(Beginning of SUPPLIED INFORMATION)

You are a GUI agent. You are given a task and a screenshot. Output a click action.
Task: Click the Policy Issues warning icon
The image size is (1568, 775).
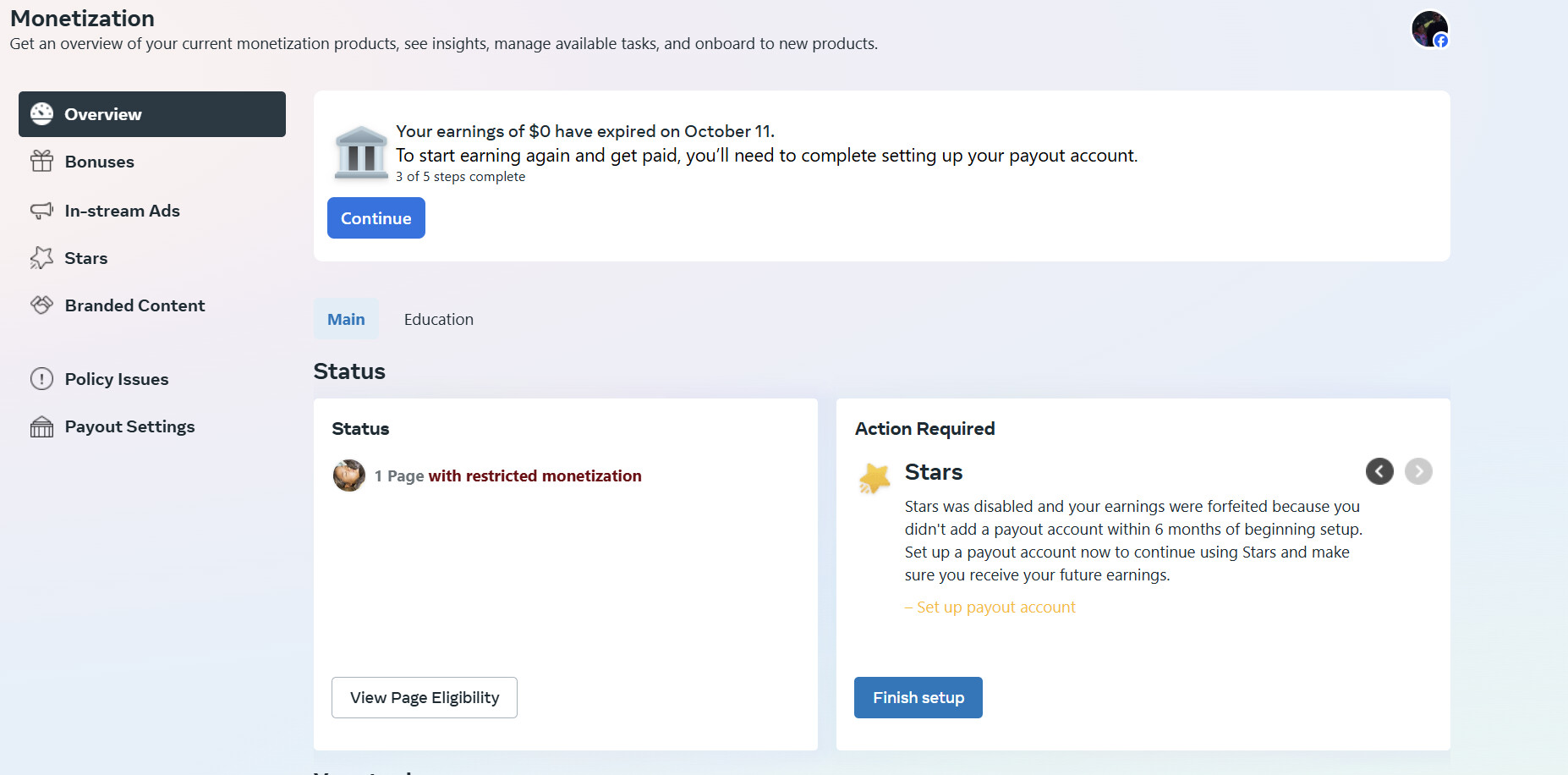pyautogui.click(x=41, y=379)
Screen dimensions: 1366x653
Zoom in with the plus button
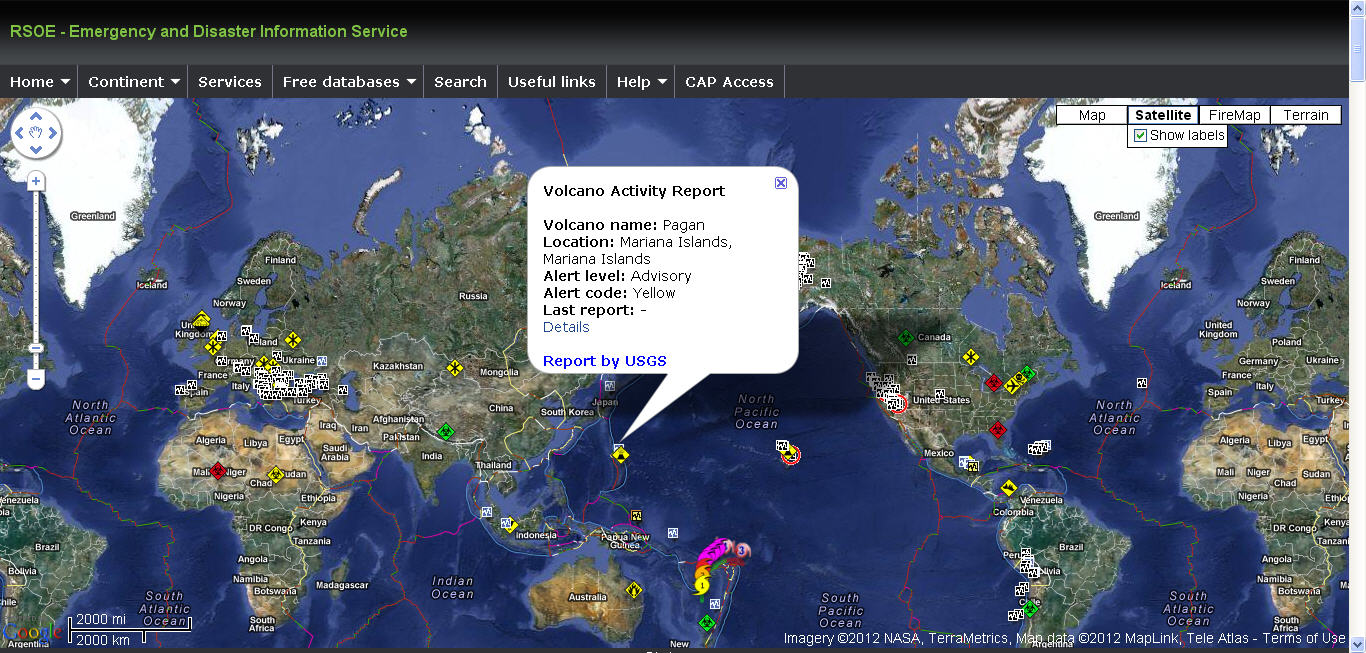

(End of SUPPLIED INFORMATION)

WORK REQUIRED:
Only the text of the records belongs in your answer, repeated exactly; the pictures stay out.

TASK RESULT:
You are a GUI agent. You are given a task and a screenshot. Output a click action.
Task: Click the Policy Issues warning icon
The image size is (1568, 775).
pyautogui.click(x=41, y=379)
Screen dimensions: 1366x653
Zoom in with the plus button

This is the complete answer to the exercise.